## Task item:
Return only the lines of the listing below that run from the line with "Click the Angstroms axis label" through the line with "Screen dimensions: 305x659", both ends included, exactly as written.

───── Record set

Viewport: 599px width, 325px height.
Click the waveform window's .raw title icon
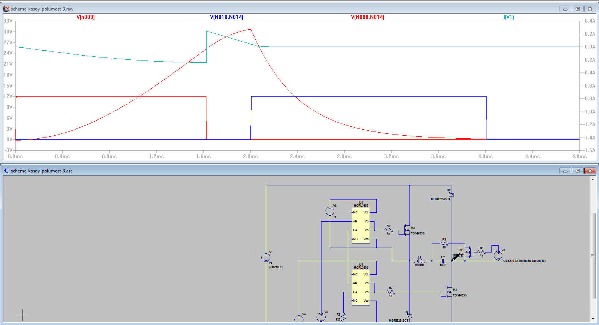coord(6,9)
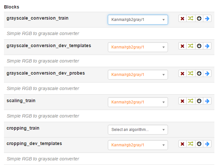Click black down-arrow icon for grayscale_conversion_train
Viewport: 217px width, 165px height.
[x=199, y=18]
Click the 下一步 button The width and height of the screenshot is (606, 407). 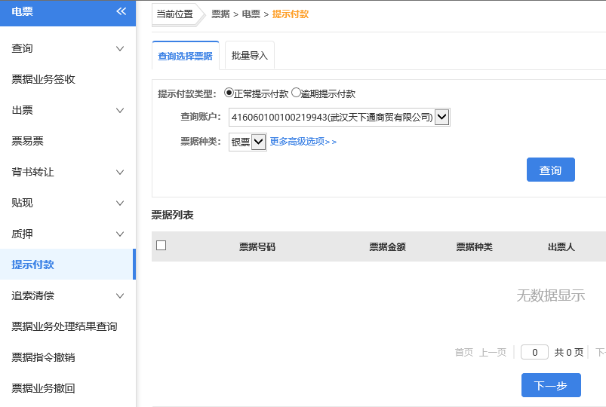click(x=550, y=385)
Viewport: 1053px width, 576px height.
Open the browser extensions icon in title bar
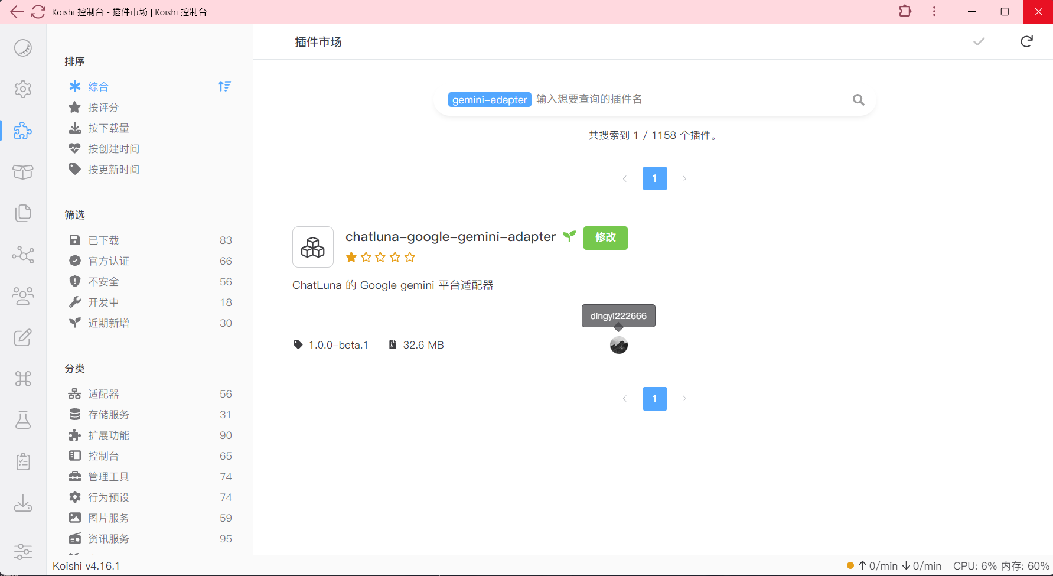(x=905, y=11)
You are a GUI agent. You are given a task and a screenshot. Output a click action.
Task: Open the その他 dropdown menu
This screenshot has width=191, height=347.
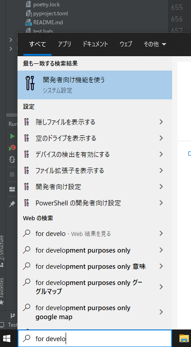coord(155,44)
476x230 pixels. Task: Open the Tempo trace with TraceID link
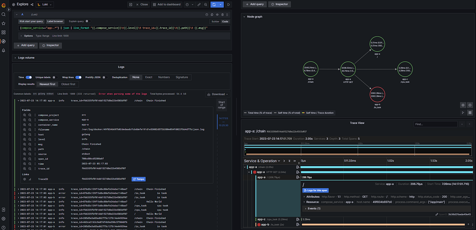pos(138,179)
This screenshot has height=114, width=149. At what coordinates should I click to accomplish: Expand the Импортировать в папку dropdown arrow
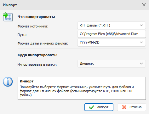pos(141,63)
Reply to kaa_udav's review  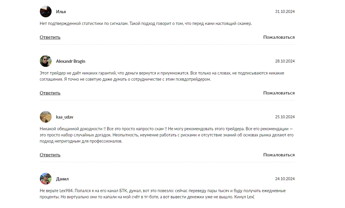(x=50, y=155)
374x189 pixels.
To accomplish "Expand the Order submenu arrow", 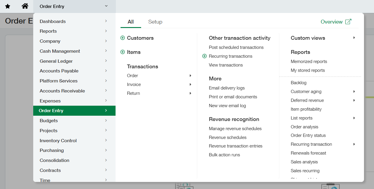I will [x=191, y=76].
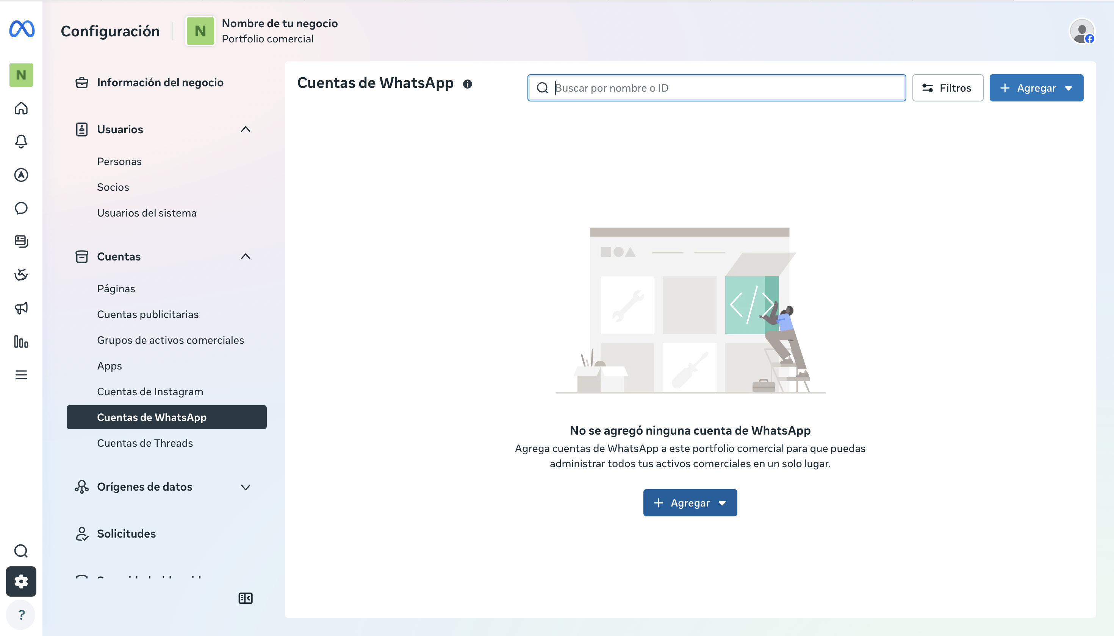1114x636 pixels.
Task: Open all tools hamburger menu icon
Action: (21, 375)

──────────
───── Record set

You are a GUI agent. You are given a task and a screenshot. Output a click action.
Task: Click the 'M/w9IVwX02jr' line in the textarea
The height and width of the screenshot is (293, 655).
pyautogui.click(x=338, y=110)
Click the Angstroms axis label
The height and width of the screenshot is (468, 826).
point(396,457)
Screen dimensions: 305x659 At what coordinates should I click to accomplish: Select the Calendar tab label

──────────

## Solution:
Click the Angstroms axis label
The height and width of the screenshot is (468, 826).
point(396,457)
Screen dimensions: 305x659 At what coordinates should I click to accomplish: Select the Calendar tab label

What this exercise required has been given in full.